US Equities closed flat, USD (2-week lows) and 10-yr yields cool further. JPY sees new financial year bid, EUR, GBP also flat – CAD & AUD crosses weaker. USOil remains under $60.00, Gold holds at $1735. EU unemployment rose unsurprisingly & US JOLTS (job moves and openings) are at 2 yr highs. EU-US disparity continues. Overnight – Asian markets touch 3-week highs – Nikkei also closed flat – Samsung Q1 profits up 45%. European FUTs also flat. India reported record 115,000 virus cases, AZ pause testing vaccine on children and EU talk of 60% of popn. offered vaccine by June.
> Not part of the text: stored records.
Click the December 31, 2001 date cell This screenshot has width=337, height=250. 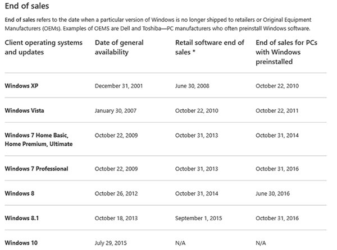[120, 86]
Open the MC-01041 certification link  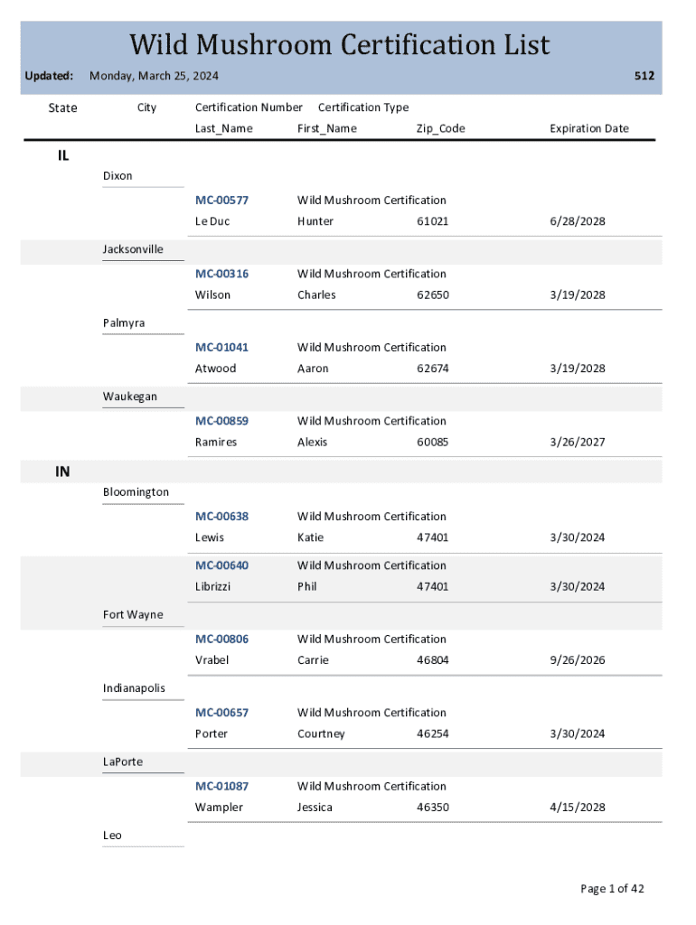pos(221,347)
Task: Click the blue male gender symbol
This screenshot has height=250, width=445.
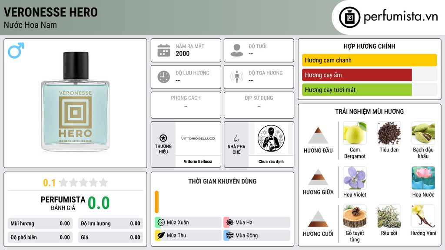Action: [x=16, y=50]
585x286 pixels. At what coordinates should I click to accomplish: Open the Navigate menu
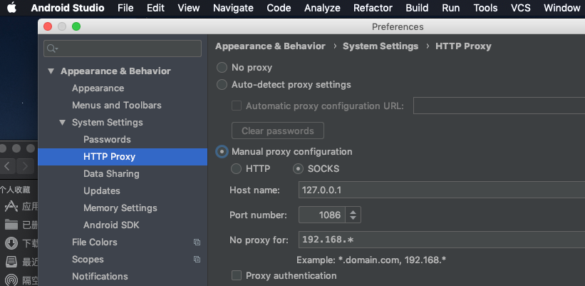[233, 8]
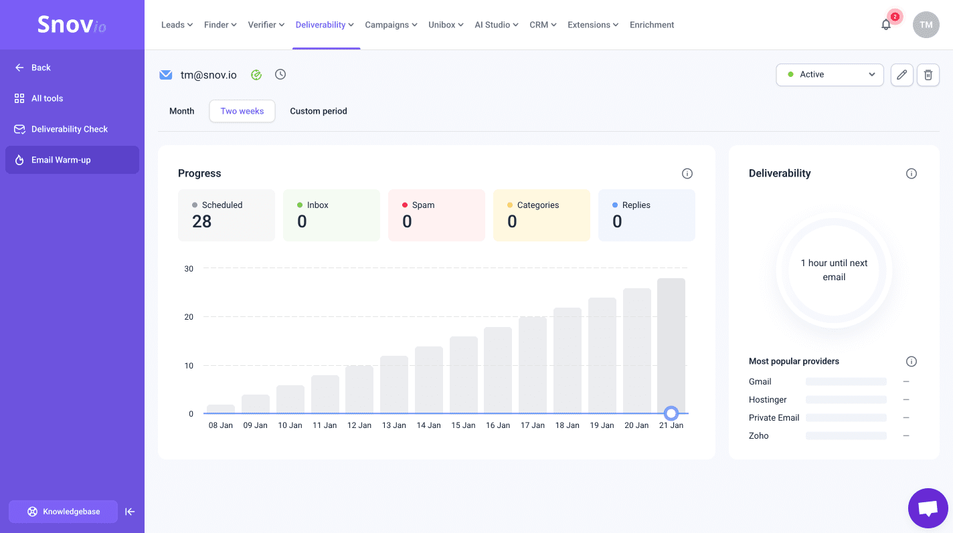
Task: Click the Most popular providers info icon
Action: [x=911, y=362]
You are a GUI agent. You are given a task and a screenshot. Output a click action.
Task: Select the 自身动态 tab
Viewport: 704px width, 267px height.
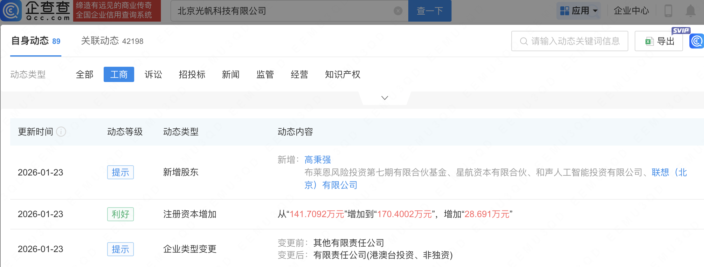(36, 41)
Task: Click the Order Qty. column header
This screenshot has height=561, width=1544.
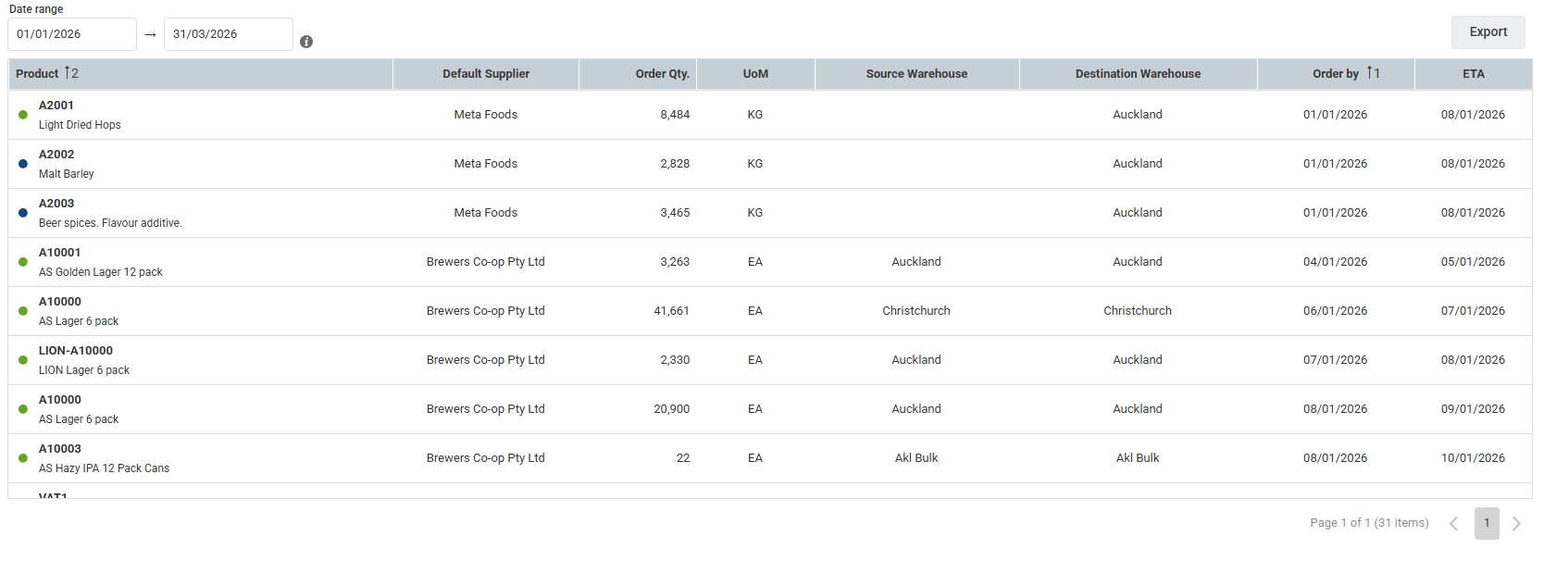Action: (662, 74)
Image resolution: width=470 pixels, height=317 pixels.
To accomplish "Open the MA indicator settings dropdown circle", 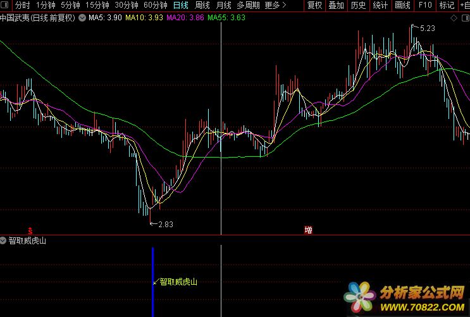I will pyautogui.click(x=81, y=18).
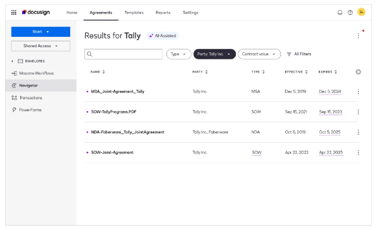Expand the Envelopes section in sidebar
Screen dimensions: 378x229
click(13, 61)
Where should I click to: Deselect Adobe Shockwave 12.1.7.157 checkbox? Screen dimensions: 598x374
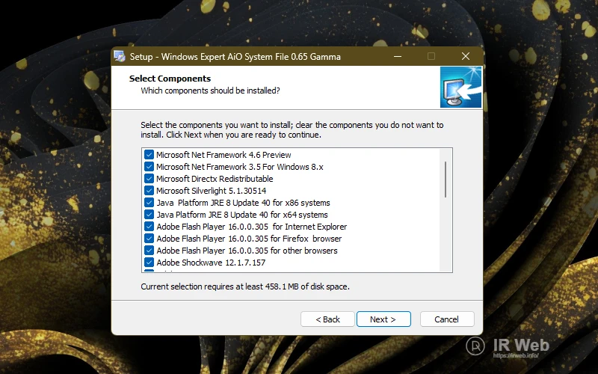pos(149,263)
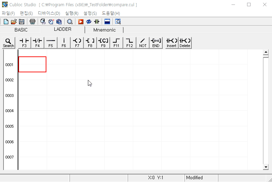Open the 파일(F) menu
Viewport: 272px width, 182px height.
(8, 13)
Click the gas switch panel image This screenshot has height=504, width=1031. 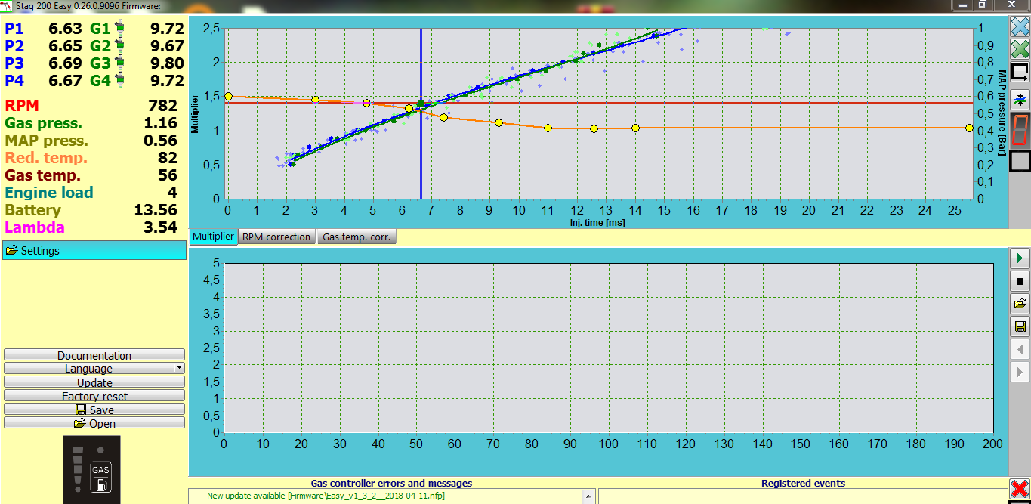point(91,470)
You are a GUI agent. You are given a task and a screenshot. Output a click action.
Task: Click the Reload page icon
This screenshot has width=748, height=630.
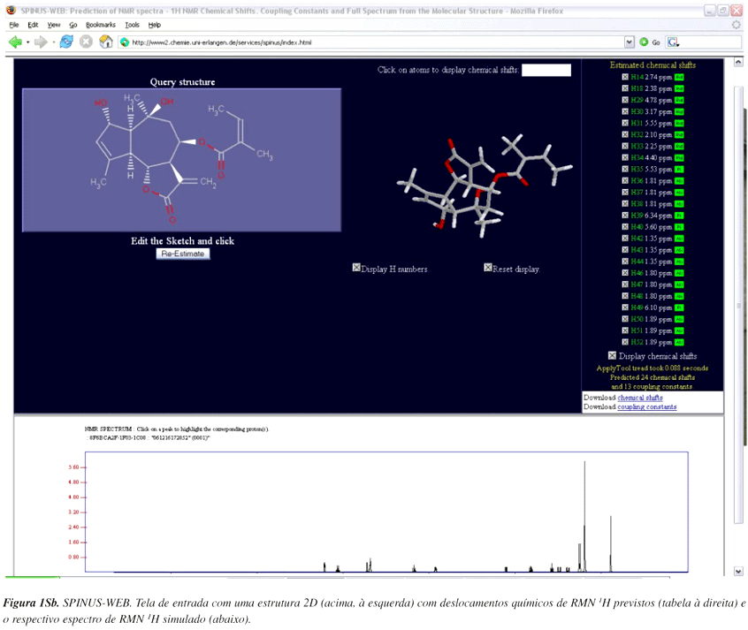coord(65,41)
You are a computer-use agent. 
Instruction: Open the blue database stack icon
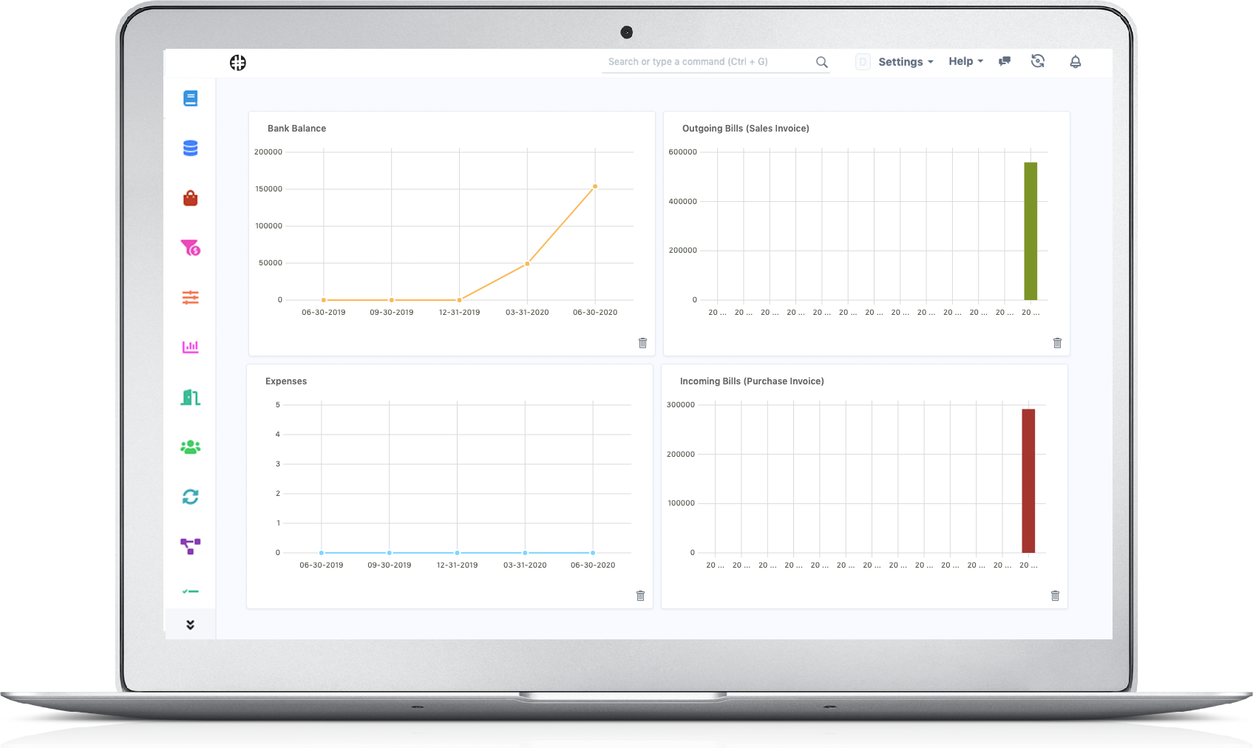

Week Ahead – RBA (6th) UK, EU & US PMIs & FOMC Minutes (7th), ECB Minutes, Weekly Claims & Powell speech (8th), CAD Jobs & US PPI (9th).
The Dollar has posted fresh lows, which put the USDIndex at a 15-day low at 92.23. The forex market appears to have been somewhat wrong-footed by a pronounced decline in Treasury yields. Inflation worries have been fading a bit, at least for now, as Fed policymakers continue to stress they do not see any problem with price pressures for the foreseeable future. The Fed has also assured it will not hike rates pre-emptively, needing to see real evidence that their goals are being met before acting. At the same time there has been a sputtering phase in US stock markets after the bellwether US indices scaled to record highs on Monday, which has induced a safe haven bid for Treasuries. Investors are digesting prospects for higher corporate taxes linked to President Biden’s $2 bln infrastructure plan, which analysts at GS reckon would trim 9% of earnings per share for companies listed in the S&P 500. The 10-year Treasury yield has pressed below 1.640%, down by around 8 bp from yesterday’s high.
This backdrop has fostered a reversal of recent themes in the currency market, aside from the correction in the Dollar, with the Yen and Euro, currencies that have lately been found in the underperforming lane more often than not, having rebounded notably over the last couple of days.
EURUSD has pegged a 15-day high at 1.1883, setting up the pair for what might be its second down week out of the last seven. USDJPY has dropped to a nine-day low at 109.58, setting up what could be the pair’s second down week out of the last six.
The biggest movers out of the main currencies we monitor have been EURCAD and CADJPY. The Canadian Dollar, which has been amongst the strongest currencies on the year so far, being a principal winner in the reflation trade due to its correlation with oil prices, had been looking due for a correction, with the oil price rally having lost traction in recent weeks. This has lifted USDCAD to eight-day highs above 1.2600, despite the prevailing broader weakness in the Greenback. The Pound has also found itself in the underperforming lane, with EURGBP, most notably, having rebounded quite sharply after the cross printed a 14-month low on Monday. Despite the prevailing losses, the UK currency still remains one of the strongest performing currencies when measured from the start of the year.
Today – EZ, UK & US final services & composite PMIs, ECB asset purchases & bi-monthly PEPP summary, DoEs, FOMC minutes, Fed’s Evans, Kaplan, Barkin.
Biggest (FX) Mover @ (07:30 GMT) USDCAD (+0.36%) rallied from test of 1.2500 on Monday to close at 1.2580 yesterday and breach 1.2600 and R2 now. R3 1.2635. MAs remain aligned higher, RSI 71 and in OB zone but still rising, MACD histogram & signal line aligned higher and over 0 line from midday yesterday. Stochs in OB zone but also still rising. H1 ATR 0.0014, Daily ATR 0.0070.